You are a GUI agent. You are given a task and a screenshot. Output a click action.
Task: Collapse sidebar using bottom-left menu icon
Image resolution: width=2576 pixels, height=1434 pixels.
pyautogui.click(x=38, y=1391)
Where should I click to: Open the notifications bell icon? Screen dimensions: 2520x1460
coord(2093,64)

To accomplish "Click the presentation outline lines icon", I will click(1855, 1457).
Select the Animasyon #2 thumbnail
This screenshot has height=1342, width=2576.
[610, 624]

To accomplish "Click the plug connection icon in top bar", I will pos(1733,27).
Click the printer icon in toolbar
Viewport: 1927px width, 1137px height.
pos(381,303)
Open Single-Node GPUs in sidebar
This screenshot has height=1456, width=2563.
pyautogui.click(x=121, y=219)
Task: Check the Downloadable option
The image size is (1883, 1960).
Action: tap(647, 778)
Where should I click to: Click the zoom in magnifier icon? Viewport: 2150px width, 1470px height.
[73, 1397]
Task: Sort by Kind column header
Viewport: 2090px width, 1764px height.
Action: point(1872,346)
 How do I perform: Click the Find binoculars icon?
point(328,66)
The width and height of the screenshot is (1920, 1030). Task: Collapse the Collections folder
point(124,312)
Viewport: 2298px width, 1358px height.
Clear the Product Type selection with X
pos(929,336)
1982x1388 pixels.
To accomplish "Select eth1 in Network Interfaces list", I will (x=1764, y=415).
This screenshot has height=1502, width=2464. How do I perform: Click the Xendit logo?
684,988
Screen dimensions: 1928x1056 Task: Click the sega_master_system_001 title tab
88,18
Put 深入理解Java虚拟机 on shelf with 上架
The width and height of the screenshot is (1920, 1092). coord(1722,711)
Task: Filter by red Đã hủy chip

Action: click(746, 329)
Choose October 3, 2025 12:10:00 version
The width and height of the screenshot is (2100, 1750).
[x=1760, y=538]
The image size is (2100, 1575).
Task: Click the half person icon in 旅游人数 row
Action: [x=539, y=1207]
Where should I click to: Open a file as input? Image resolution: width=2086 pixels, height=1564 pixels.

+ + + +

**What is being asked:**
Transcribe the full listing, matching it exactly.

**Solution to the problem:**
You are a GUI agent. You are given a task and a screenshot. Output a click action.
Task: Collapse sidebar using bottom-left menu icon
Image resolution: width=2576 pixels, height=1434 pixels.
pyautogui.click(x=38, y=1391)
Where should I click to: Open the notifications bell icon? Screen dimensions: 2520x1460
coord(2093,64)

To accomplish "Click the presentation outline lines icon", I will click(1855, 1457).
Select the Animasyon #2 thumbnail
This screenshot has height=1342, width=2576.
[610, 624]

To accomplish "Click the plug connection icon in top bar", I will pos(1733,27).
Click the printer icon in toolbar
Viewport: 1927px width, 1137px height.
pos(381,303)
Open Single-Node GPUs in sidebar
This screenshot has height=1456, width=2563.
pyautogui.click(x=121, y=219)
Task: Check the Downloadable option
The image size is (1883, 1960).
Action: tap(647, 778)
Where should I click to: Click the zoom in magnifier icon? Viewport: 2150px width, 1470px height.
[73, 1397]
Task: Sort by Kind column header
Viewport: 2090px width, 1764px height.
Action: point(1872,346)
 How do I perform: Click the Find binoculars icon?
point(328,66)
The width and height of the screenshot is (1920, 1030). Task: Collapse the Collections folder
point(124,312)
Viewport: 2298px width, 1358px height.
Clear the Product Type selection with X
pos(929,336)
1982x1388 pixels.
To accomplish "Select eth1 in Network Interfaces list", I will (x=1764, y=415).
This screenshot has height=1502, width=2464. How do I perform: Click the Xendit logo?
684,988
Screen dimensions: 1928x1056 Task: Click the sega_master_system_001 title tab
88,18
Put 深入理解Java虚拟机 on shelf with 上架
The width and height of the screenshot is (1920, 1092). coord(1722,711)
Task: Filter by red Đã hủy chip

Action: click(746, 329)
Choose October 3, 2025 12:10:00 version
The width and height of the screenshot is (2100, 1750).
[x=1760, y=538]
The image size is (2100, 1575).
Task: Click the half person icon in 旅游人数 row
Action: [x=539, y=1207]
Where should I click to: Open a file as input? Image resolution: width=2086 pixels, height=1564 pixels.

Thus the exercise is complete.